Carlos Alberto Lopes garantiu, por outro lado, que está paga a dívida junto dos bancos comerciais.

Para o efeito, explicou, foi celebrado um acordo entre o Executivo e os bancos, o qual define o reescalonamento em outras obrigações bancárias de parte dos valores.

O governante assegurou, por outro lado, que o Executivo angolano no seguimento de uma política responsável adoptou três estratégias de endividamento, a saber: as várias linhas de crédito já operacionalizadas; a emissão de Títulos e de Bilhetes do Tesouro e por última estância a emissão de Títulos da Dívida no mercado internacional.

Uma garantia decorrente do bom desempenho da economia, no trimestre em análise, refere-se ao facto de o Executivo não ver na emissão internacional de Títulos da Dívida um instrumento prioritário na sua política, porquanto as despesas previstas no OGE têm cobertura de tesouraria garantida.

Superávit

Durante o trimestre em balanço, o superávit (excedente que resulta da execução orçamentária e agrega mais ganhos do que gastos) ficou estimado em mais de 43 mil milhões de kwanzas (cerca de 460 milhões de dólares).

Neste âmbito, o balanço preliminar da receita indica a execução, no trimestre, de 20 por cento da receita total do ano, no valor de 695,220 milhões de kwanzas (7,4 mil milhões de dólares).
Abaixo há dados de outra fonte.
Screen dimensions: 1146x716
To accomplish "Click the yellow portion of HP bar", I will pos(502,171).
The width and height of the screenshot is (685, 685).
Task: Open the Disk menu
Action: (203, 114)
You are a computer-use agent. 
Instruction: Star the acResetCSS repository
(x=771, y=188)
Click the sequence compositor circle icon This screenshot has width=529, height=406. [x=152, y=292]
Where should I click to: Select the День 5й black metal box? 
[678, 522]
Na perspectiva do semestre, a receita acumulada somou 41 por cento da previsão anual. A receita de capital somou uma arrecadação de 121,983 milhões de kwanzas (1,2 mil milhões de dólares), o que corresponde a 16 por cento da previsão anual. A reserva semestral ficou avaliada em 493,652 milhões de kwanzas (5,2 mil milhões de dólares). A despesa efectiva soma mais de 1,2 triliões de kwanzas (13 mil milhões de dólares).

Tributação

Os dados avançados pelo Executivo dão conta de que as medidas adoptadas, no âmbito da Reforma Fiscal, que resultaram na implementação de dez programas de imediatíssimo prazo permitiram arrecadar aos cofres do Estado receita estimada em 327 milhões de kwanzas (3,4 milhões de dólares).
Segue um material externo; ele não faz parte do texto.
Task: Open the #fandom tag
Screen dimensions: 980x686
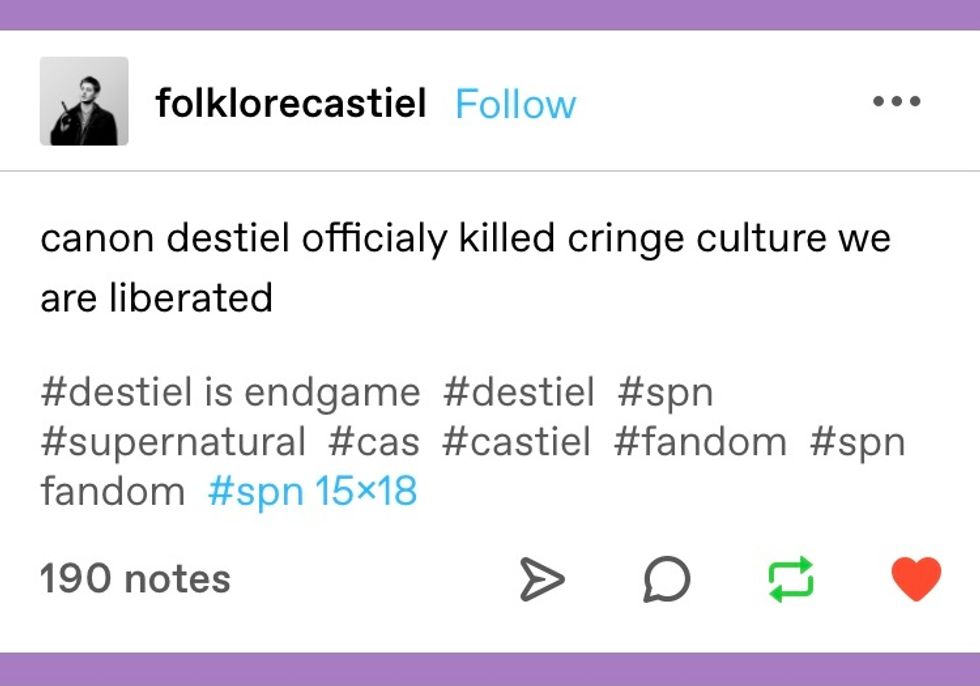Action: 700,441
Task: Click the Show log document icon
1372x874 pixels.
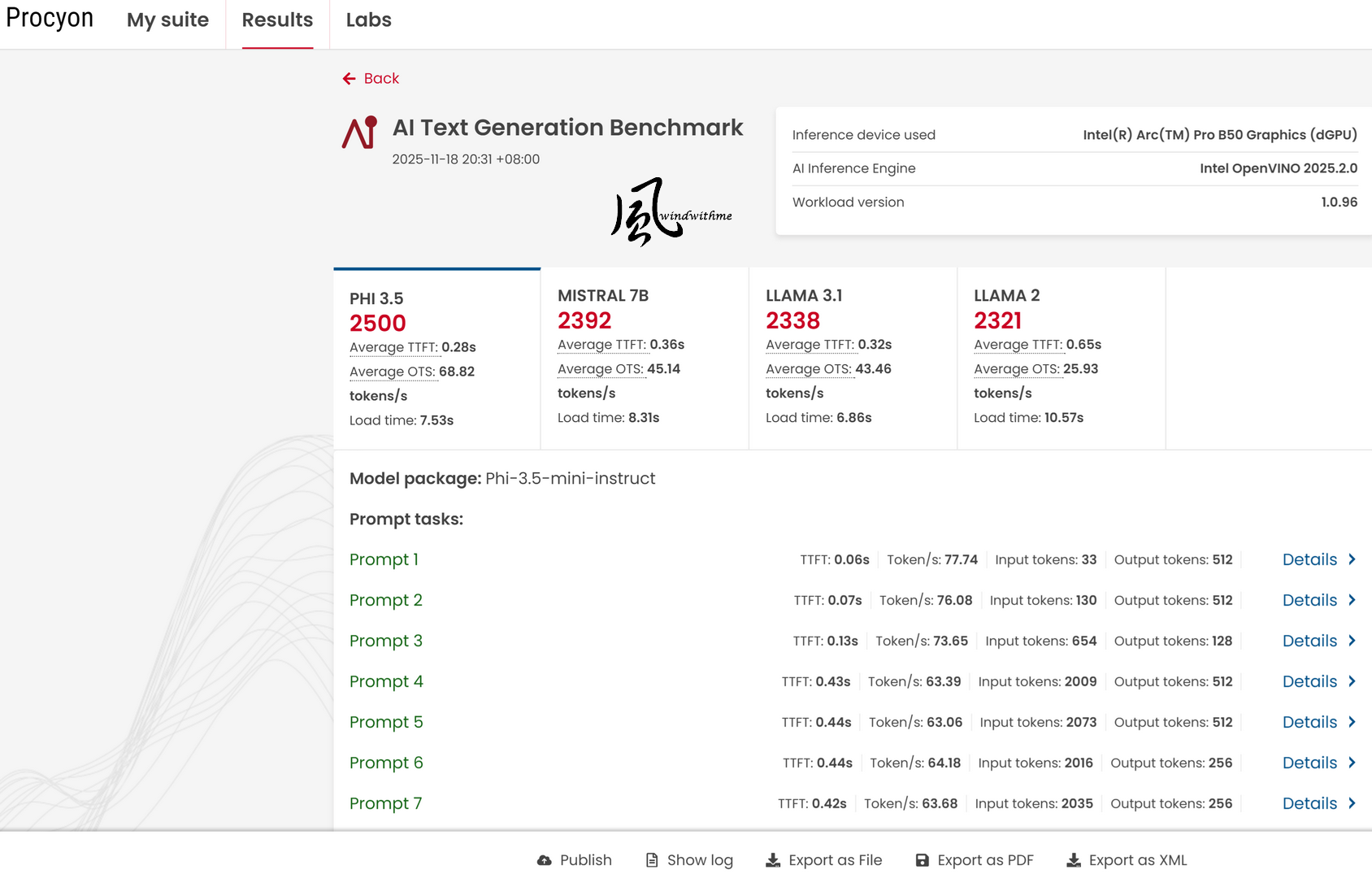Action: (652, 860)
Contudo, aguarda-se, igualmente, por uma entrada futura na ordem dos 24 mil milhões de kwanzas (256 milhões de dólares), que resultam na verificação de declarações, da cobrança coerciva, dívidas aduaneiras e do controlo de cadastro de contribuintes.
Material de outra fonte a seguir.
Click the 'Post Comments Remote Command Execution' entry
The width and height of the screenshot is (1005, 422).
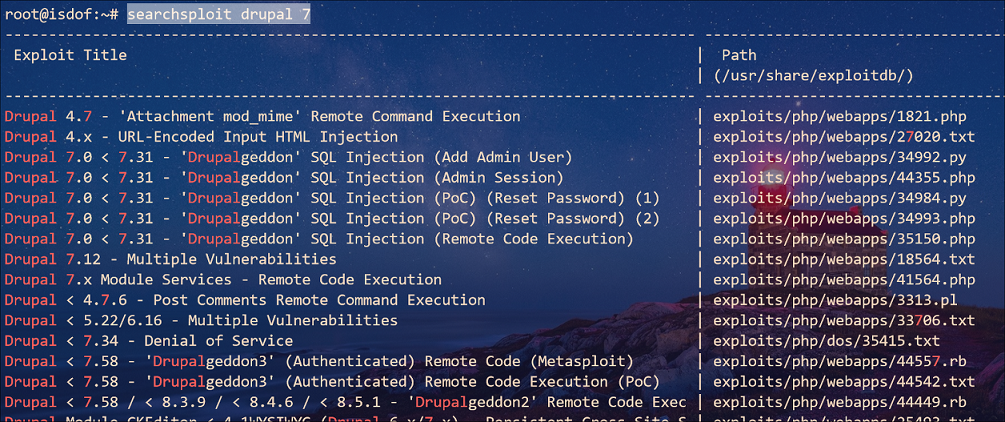[x=244, y=300]
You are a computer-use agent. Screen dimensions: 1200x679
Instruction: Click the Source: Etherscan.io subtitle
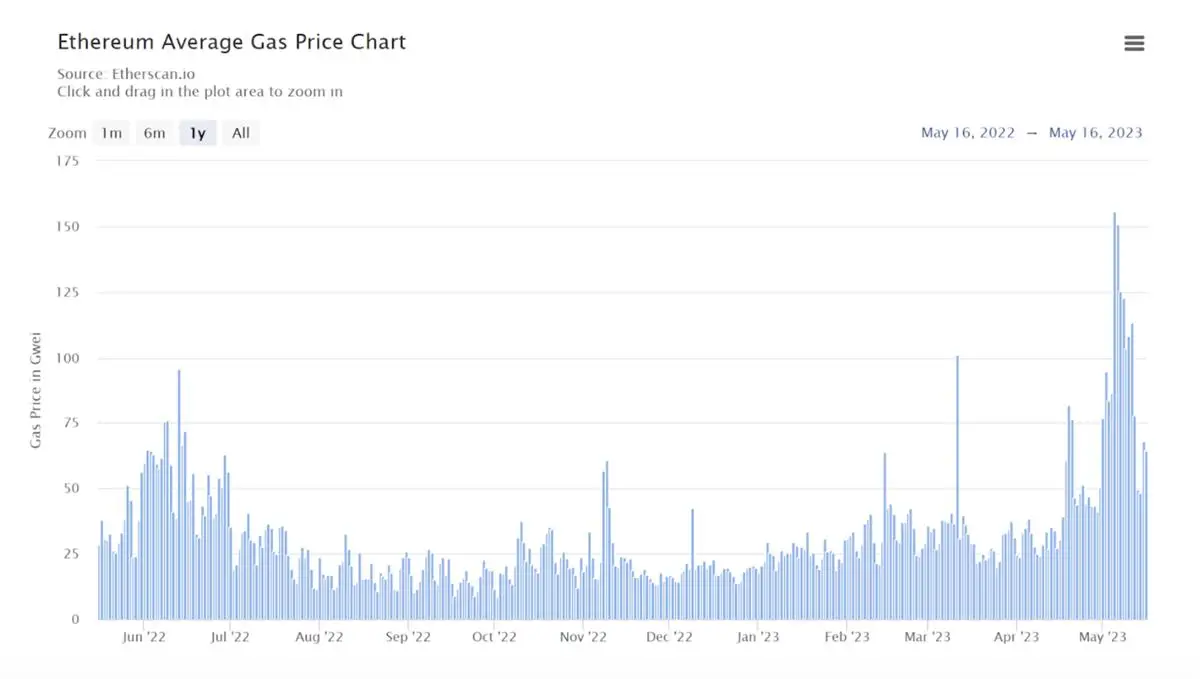tap(124, 74)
O balanço assegura que a criação da Unidade de Gestão da Dívida Pública consolidou as funções de gestão da dívida numa organização central. O documento do Executivo faz referência de operações funcionais de bastante sucesso, as quais permitiram uma redução no pagamento das penalidades de 388 milhões de dólares no primeiro trimestre de 2010 para 360 milhões no primeiro trimestre de 2011.

Reservas líquidas

No que se refere à posição das Reservas Internacionais Líquidas (RIL) do país, apesar da descida dos preços do petróleo no mercado internacional neste trimestre, facto que originou a entrada de menos divisas na economia nacional, há a assinalar o registo de um significativo aumento.

Contra os cerca de 17,3 mil milhões de dólares acumulados até Dezembro de 2010, no segundo trimestre deste ano viu chegar-se à cifra dos 21,4 mil milhões de dólares. Estas alterações representaram uma variação acumulada desde o início do ano de 23,6 por cento e uma variação trimestral de 19,71 por cento.

Com esta posição, estão assegurados os financiamentos às importações, durante largos meses, caso um inesperado “furação financeiro”, tal qual a crise económica de 2008-2009, ocorra e prejudique as exportações nacionais.

O balanço trimestral da actividade governativa, que decorreu no Centro de Documentação do Palácio, na Cidade Alta, contou com a presença do ministro de Estado e chefe da Casa Civil, Carlos Maria Feijó, dos ministros das Finanças, Carlos Alberto Lopes, e do Urbanismo e Construção, Fernando Fonseca, assim como do governador do Banco Nacional de Angola, José de Lima Massano.